Strangely enough Twilight is about vampires and werewolves, which you’d think would be full of great action and thrilling violence, but no.  These vampires all belong to my sister’s Please and Thank You Club.  Like I said, I haven’t finished with the first book, but so far killing and stakes through the heart are absent.  This is a far cry from Van Helsing, and it’s definitely not Buffy and Spike bringing down a house.

If J. K. Rowling had used a female as her lead character instead of Harry, would the Hermione Granger series have had as many readers, and would the working of the magic unfolded as it did for a male point of view?  Is Stephenie Meyer different, a writer revealing feminine secrets unlike most female writers who play along with male fantasies, or does her explosive success represent a large segment that’s pro chastity?

I have to admit that Meyer’s take on vampirism is quite cool, if intellectual, but I’ve got to wonder if it’s just one giant metaphor for male desire, where Meyer ties lust and sex to violence and death.  Edward Cullen becomes the ultimate beautiful male that must control his instinct to kill, which for the average guy is the instinct to get laid.  Now I could be completely off base here, and Meyer will eventually come around to the traditional values of sex and violence that all us guys enjoy and love, but I’m worried how far she will delay gratification.

This is a fun way to review a book.  I can’t spoil the ending because I don’t know it.  I can tell you the book is gripping, full of tension between Bella and Edward, and that women love this story.  I’m not used to reading teen girl fantasies, so it may not be as much fun as seeing into the girl’s locker room, but it might be like having a secret microphone planted there.


4 thoughts on “Twilight by Stephenie Meyer”

  1. Oh, dear god, no….this is not a peek into the secret world of women!

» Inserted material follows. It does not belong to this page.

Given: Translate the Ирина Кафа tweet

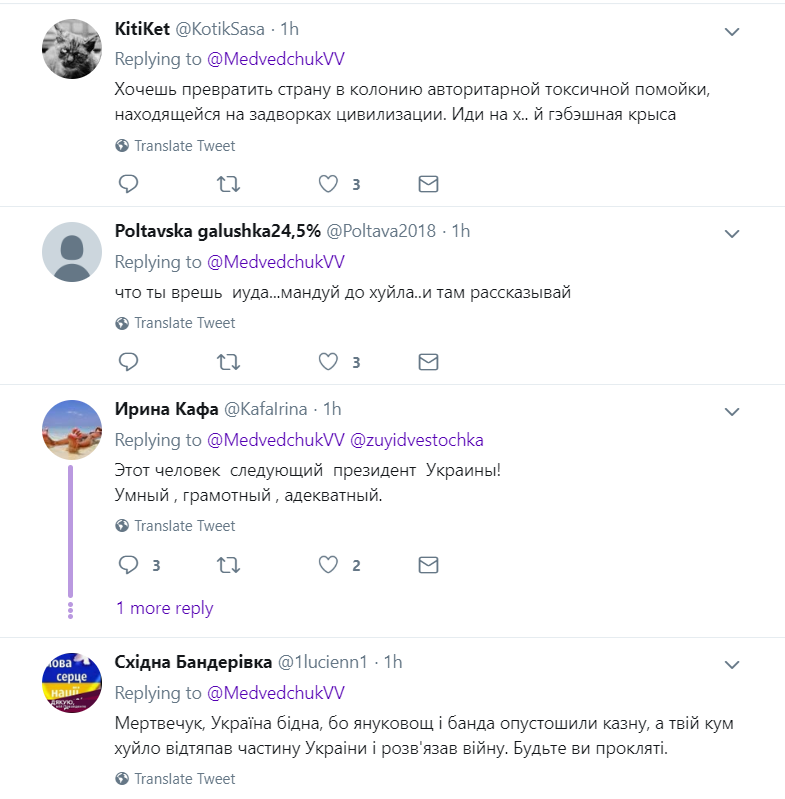Looking at the screenshot, I should tap(185, 526).
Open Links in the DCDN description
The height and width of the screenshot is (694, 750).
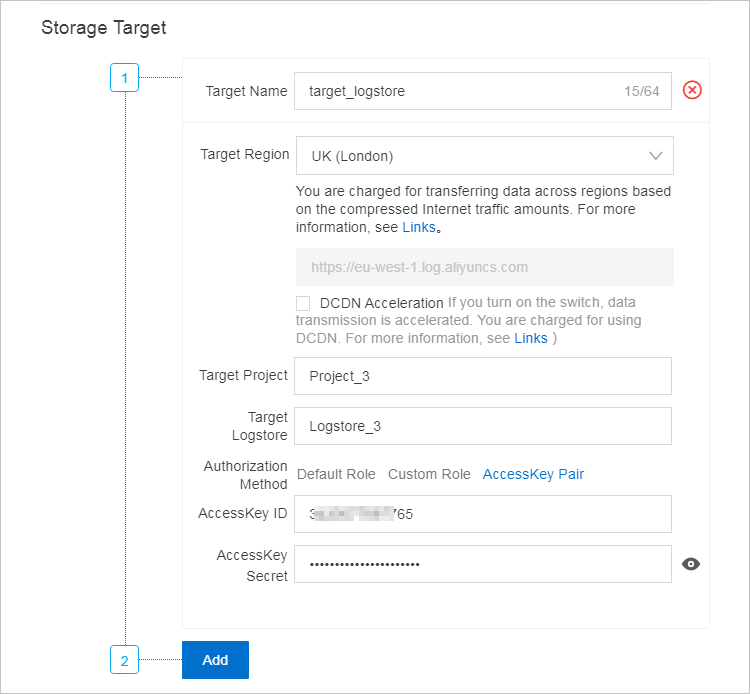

At least, not the world I grew up in. I share many of your feelings (and concerns) about these books and have elaborated on them here

  2. Although I’ve heard good things I don’t really have a strong drive to read them. If I read any of her books it would probably be her latest, The Host.

    I can only speak from my own experience and can happily say that even after almost 20 years of marriage my wife actively encourages as much sex as just laying in bed and cuddling so that wouldn’t be an accurate portrayal of her! (oversharing?!?!?)

    I guess I would consider it somewhat encouraging though that it a teen story that non-sexual physical contact is being encouraged as much if not more than the other. That would be quite a refreshing change from most of the teen fiction I read as a teen and what I have read as an adult.

  3. Please don’t believe us girls all think this way. I’m getting to the end of the second book and Bella has already been swooningly carried by at least four men. It’s just plain weird. Give me Buffy and Spike any day.

  4. I’m intrigued by the idea of including a playlist with each book, but it’s disappointing that Meyer is so unoriginal in her choices. She should turn to indie work — something like “My Heart with You” by The Rescues, for example.